Lasse Reichstein Nielsen
Guest
Posts: n/a

 10-05-2003
(E-Mail Removed) (chirs) writes:

> Thanks a lot for the message.
>
> IEEE-754 double precission floating point numbers are 64 bits. But
> how can it use 64 bit number field to store 256 hex digits?

It doesn't. It only stores 53 significant bits, and then it uses some
more bits to tell how many zeroes comes after those.

That is why
Math.pow(2,52) != Math.pow(2,52)+1
but
Math.pow(2,53) == Math.pow(2,53)+1

It needs 54 bits to represent 2^53+1 precisely. Since there are only 53 bits
available, the least significant bit is lost.

(There are some extra details about how the bits are really used, but
I think they would only confuze matters here
/L
--
Lasse Reichstein Nielsen - (E-Mail Removed)
Art D'HTML: <URL:http://www.infimum.dk/HTML/randomArtSplit.html>
'Faith without judgement merely degrades the spirit divine.'

Dr John Stockton
Guest
Posts: n/a

 10-05-2003
JRS: In article <(E-Mail Removed) >, seen
in news:comp.lang.javascript, chirs <(E-Mail Removed)> posted at Sat, 4 Oct
2003 12:38:24 :-
>
>What is the maximum number in JavaScript? I tried a large number like
>0xff...ff with 30 fs, it still gives me a number, not an infinity. I
>use IE6.

The maximum value of an object of type Number, etc., is about 1.7E308,
as the native number representation is as an IEEE Double.

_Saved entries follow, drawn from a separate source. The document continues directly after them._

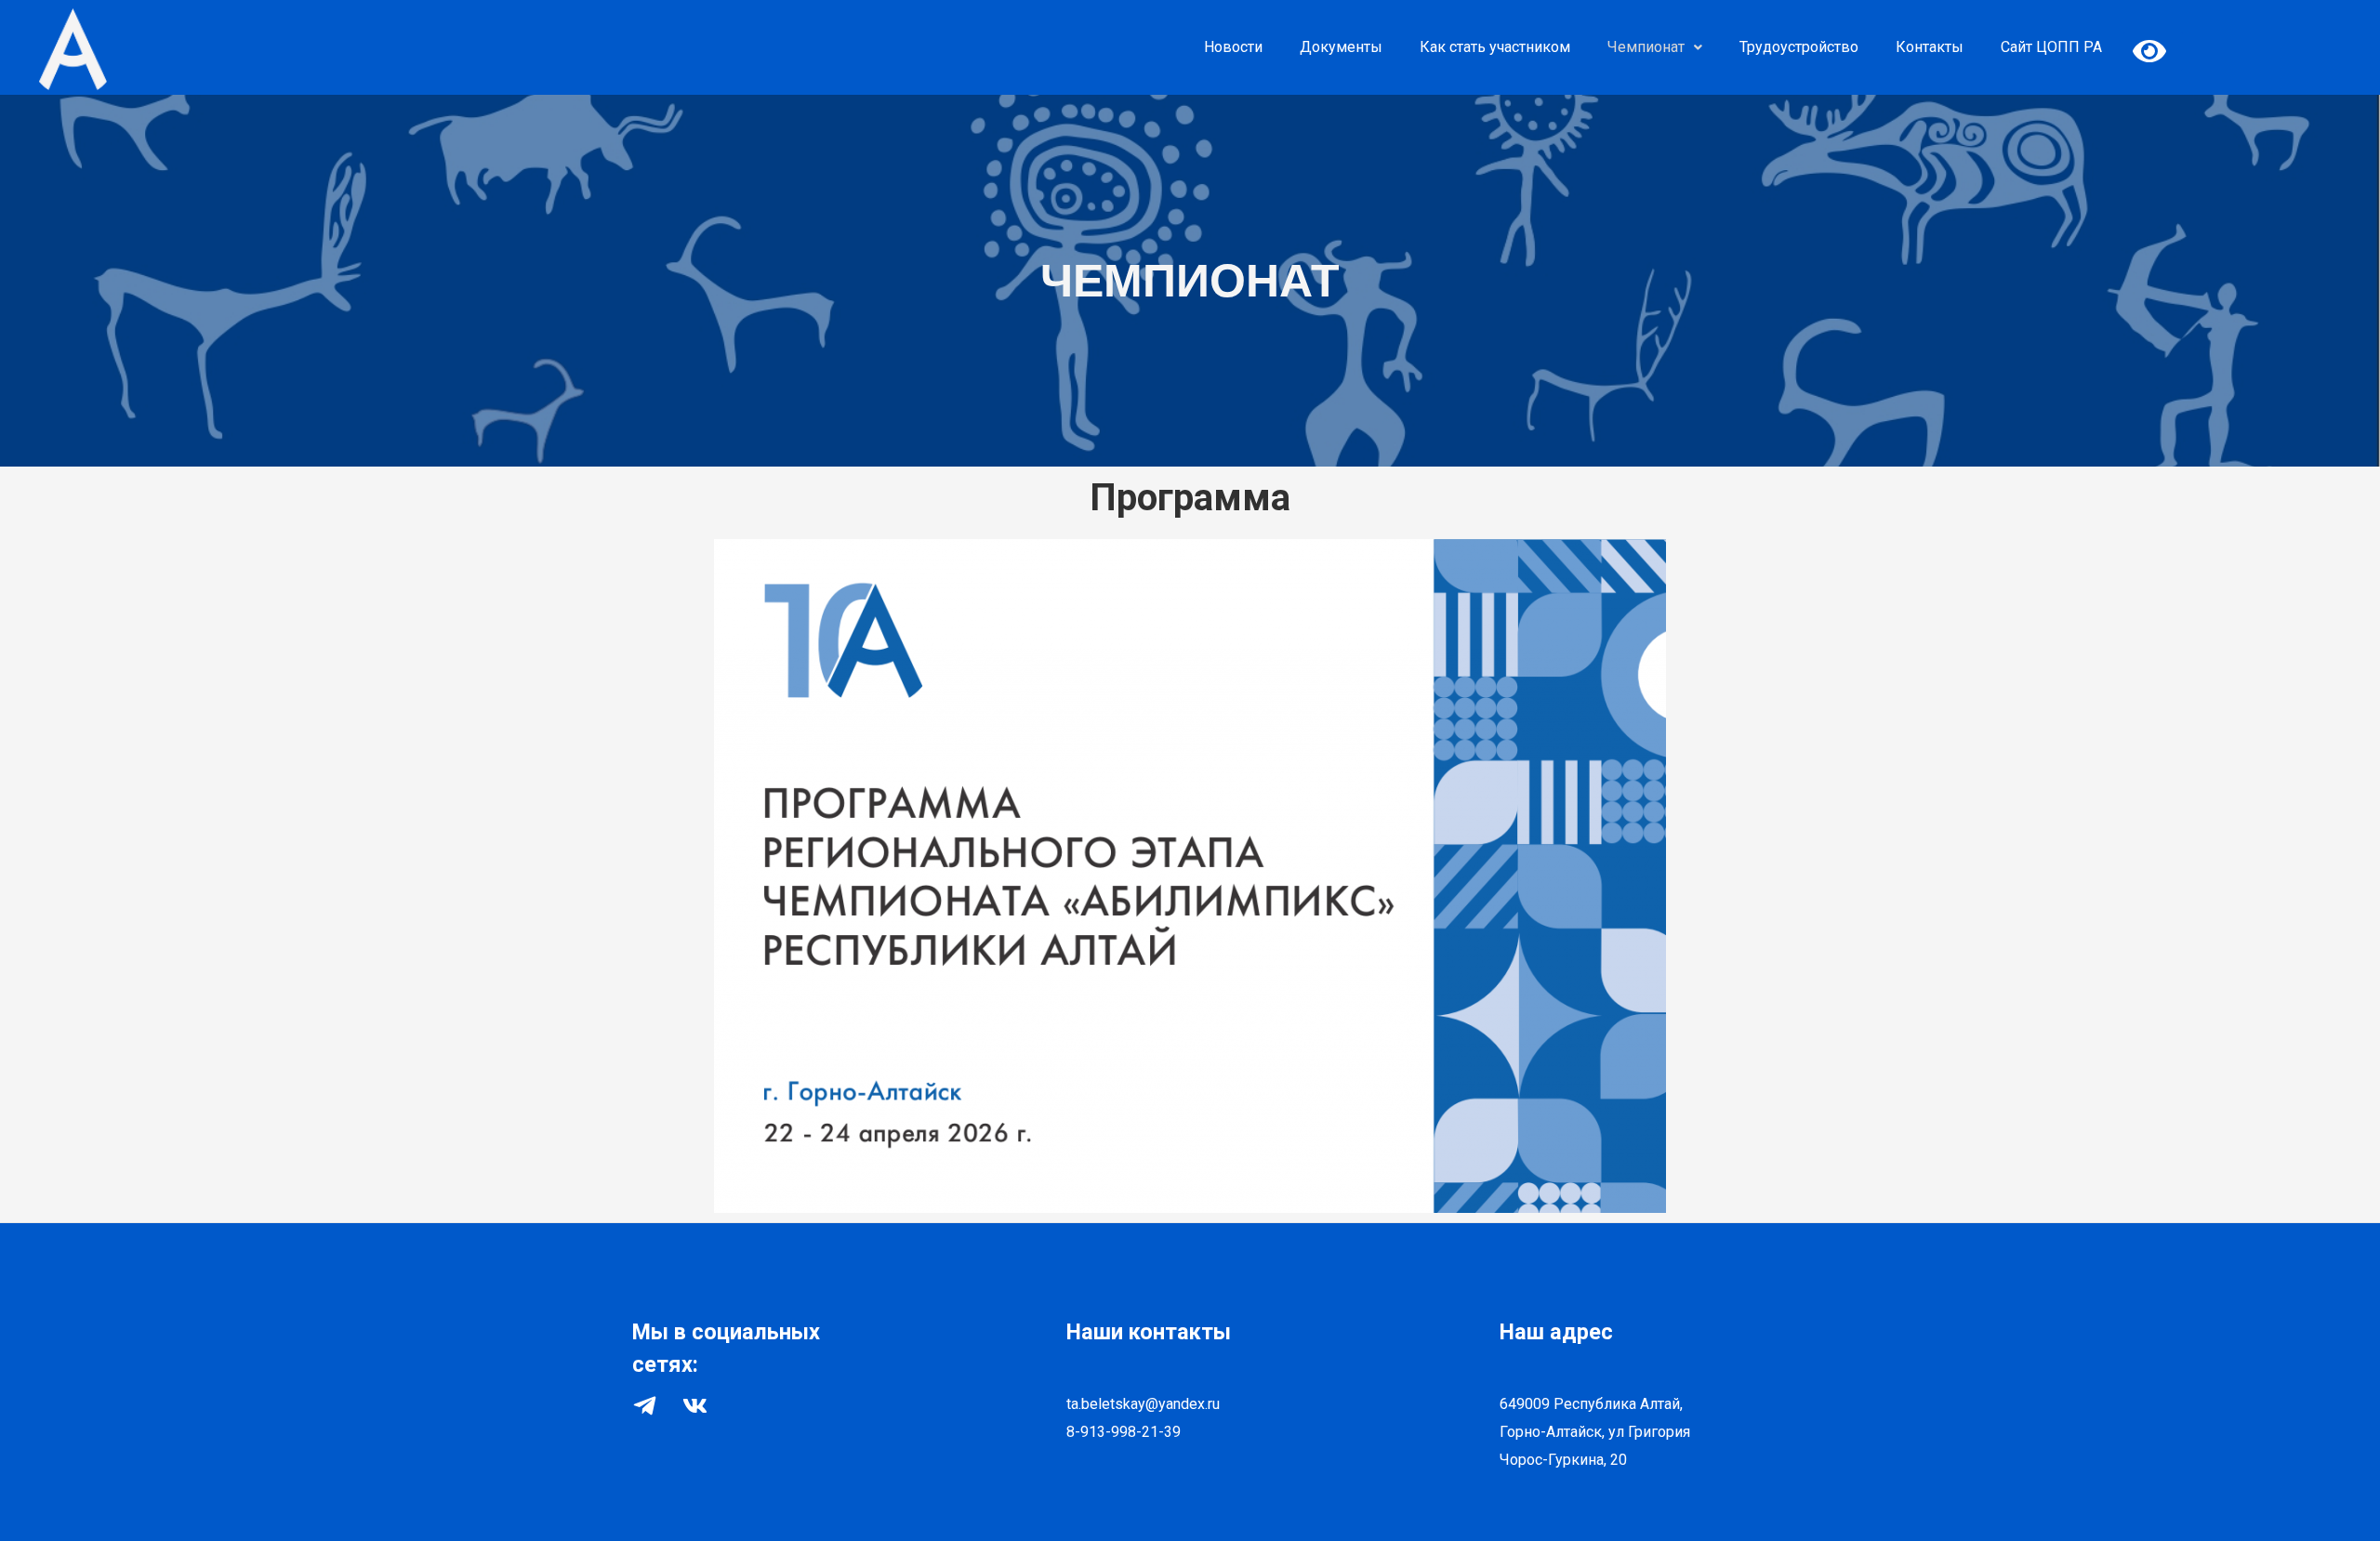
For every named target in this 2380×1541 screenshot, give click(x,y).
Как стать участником (1495, 47)
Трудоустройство (1798, 47)
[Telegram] (644, 1405)
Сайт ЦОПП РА (2051, 47)
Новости (1233, 47)
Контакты (1930, 47)
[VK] (694, 1405)
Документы (1341, 47)
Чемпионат (1646, 47)
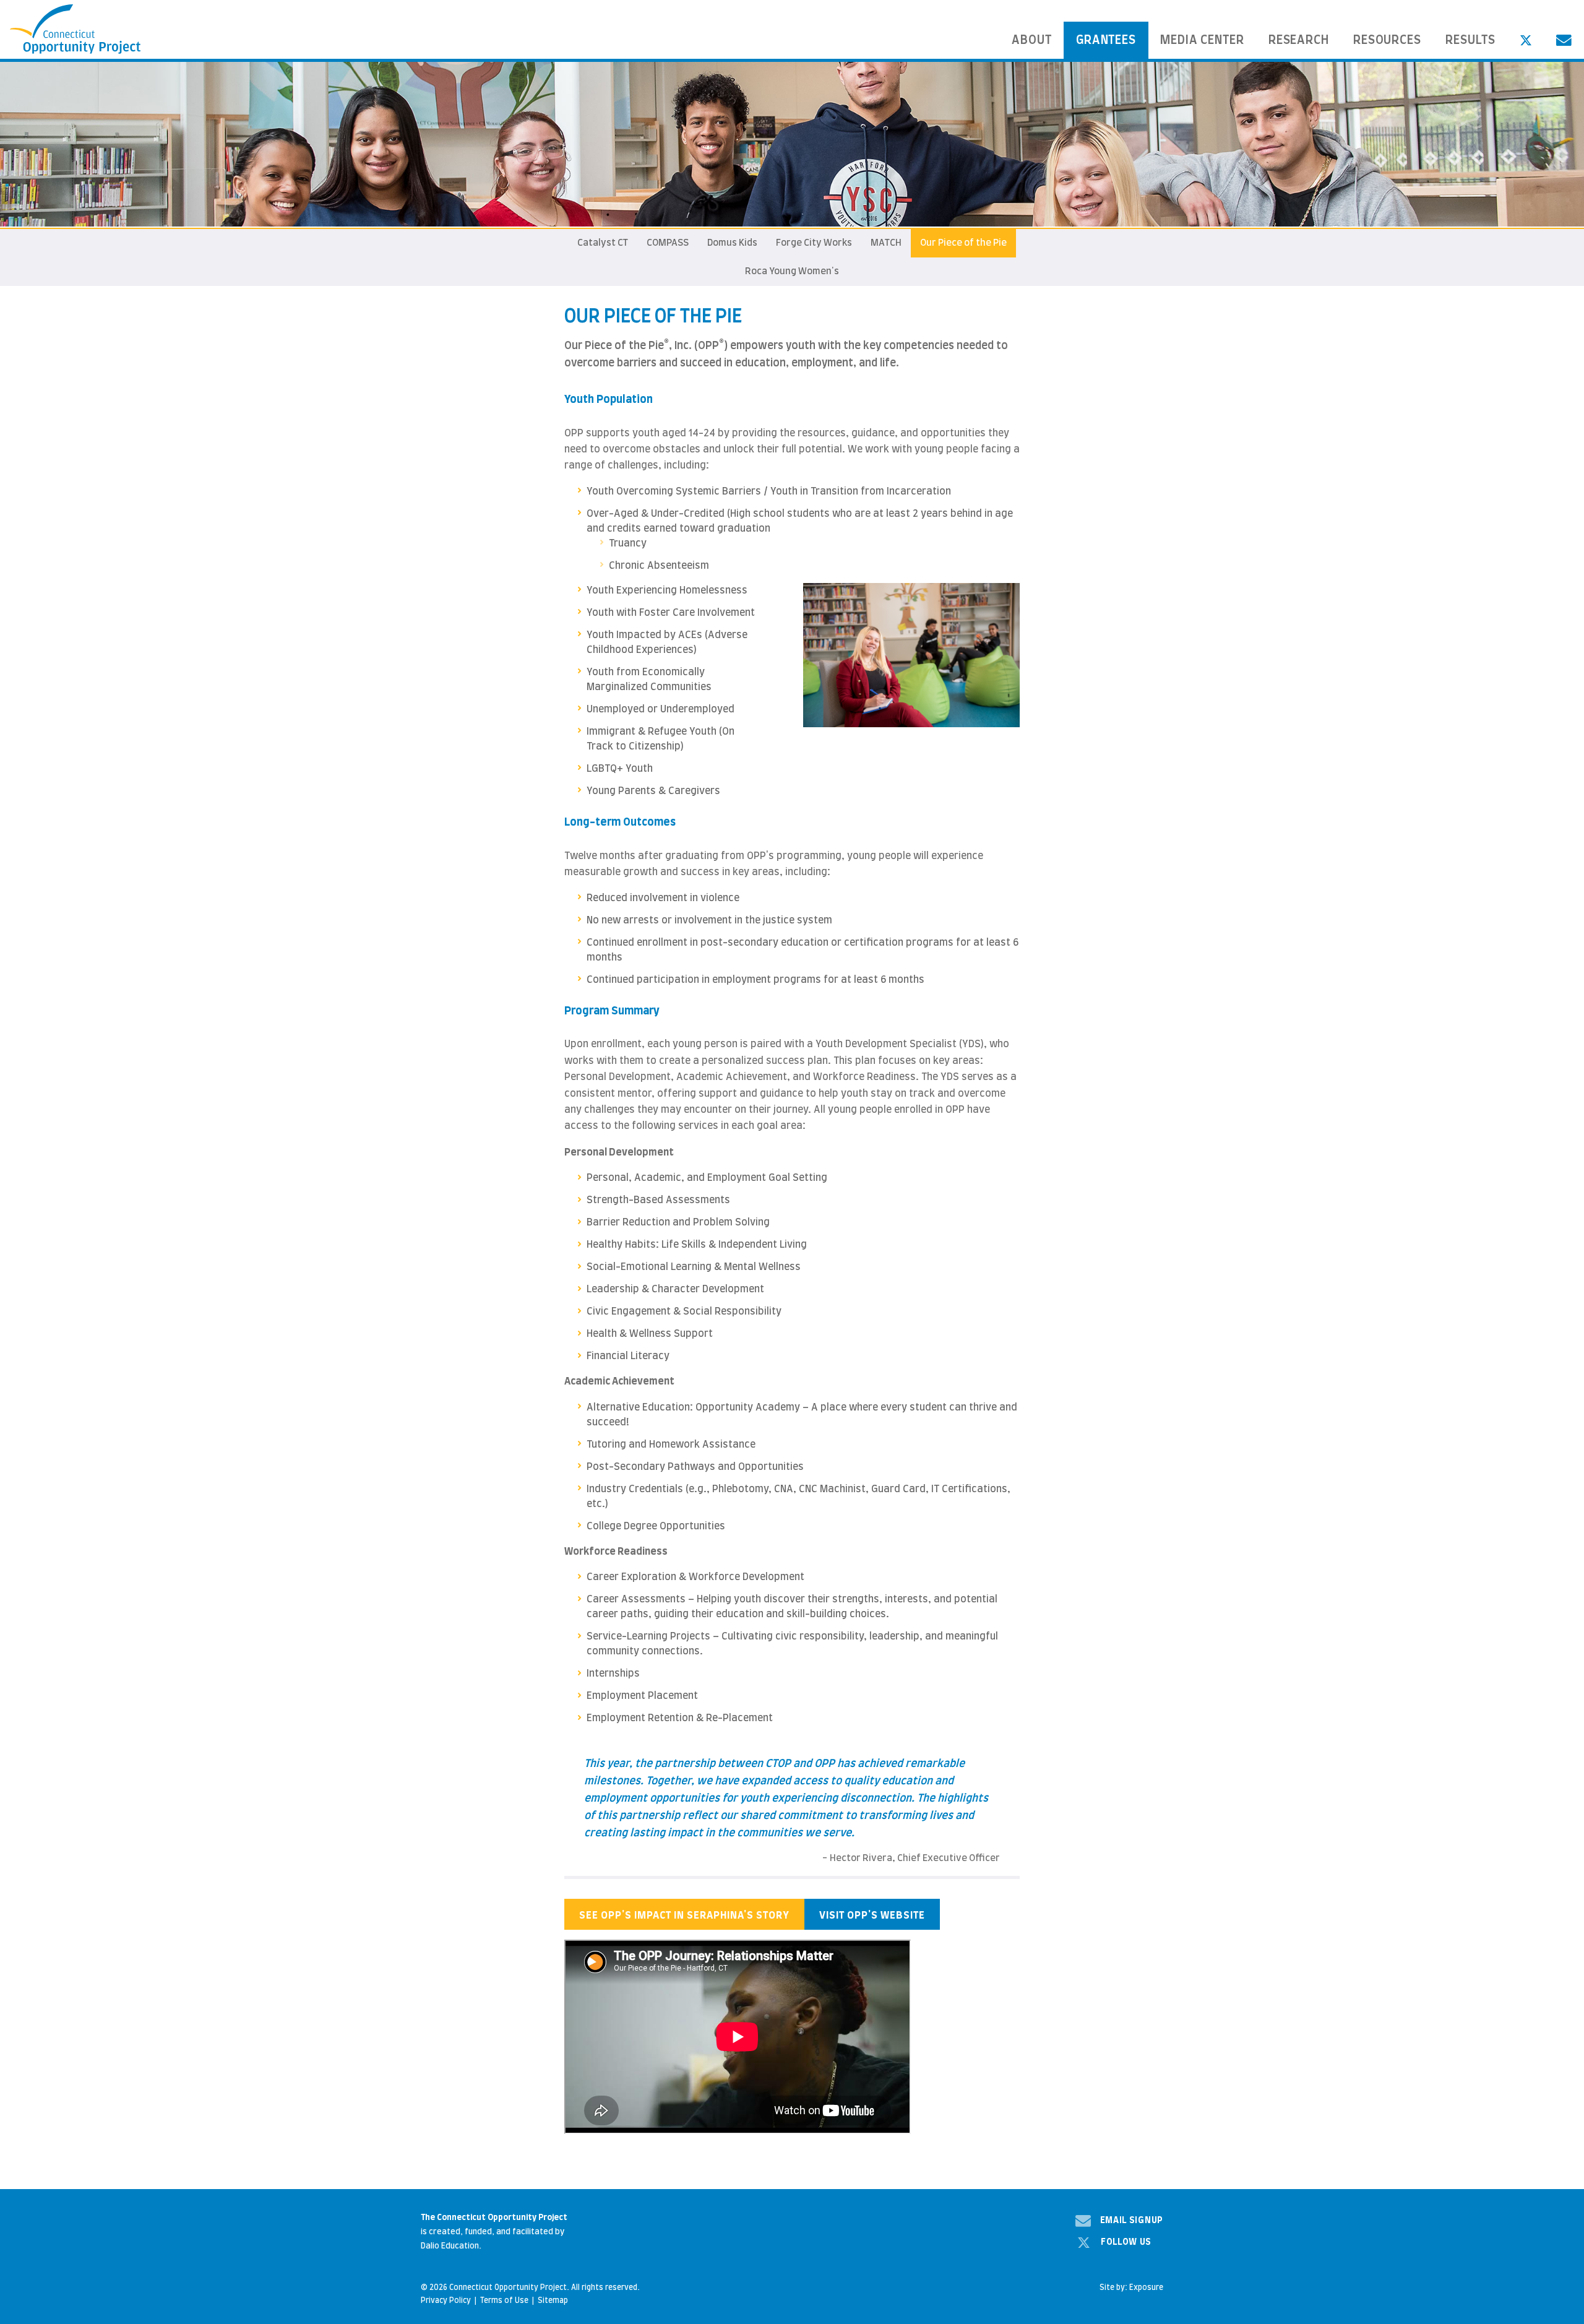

But a programmer is free to construct entities using a different
notation, and to do arithmetic differently :

function BigFac(J) { var L = 0, k
for ( k=1 ; k<=J ; k++ ) L += Math.log(k)
L *= Math.LOG10E
return Math.exp((L%1)/Math.LOG10E) + 'E' + Math.floor(L) }

function TryBig() {
document.write('Thus<tt> 3333! = ', BigFac(3333), '<\/tt>') }

gives : Thus 3333! = 1.8497400355653586E10296

All integers up to and including 2^53 = 9007199254740992, and their
negatives, can be represented exactly.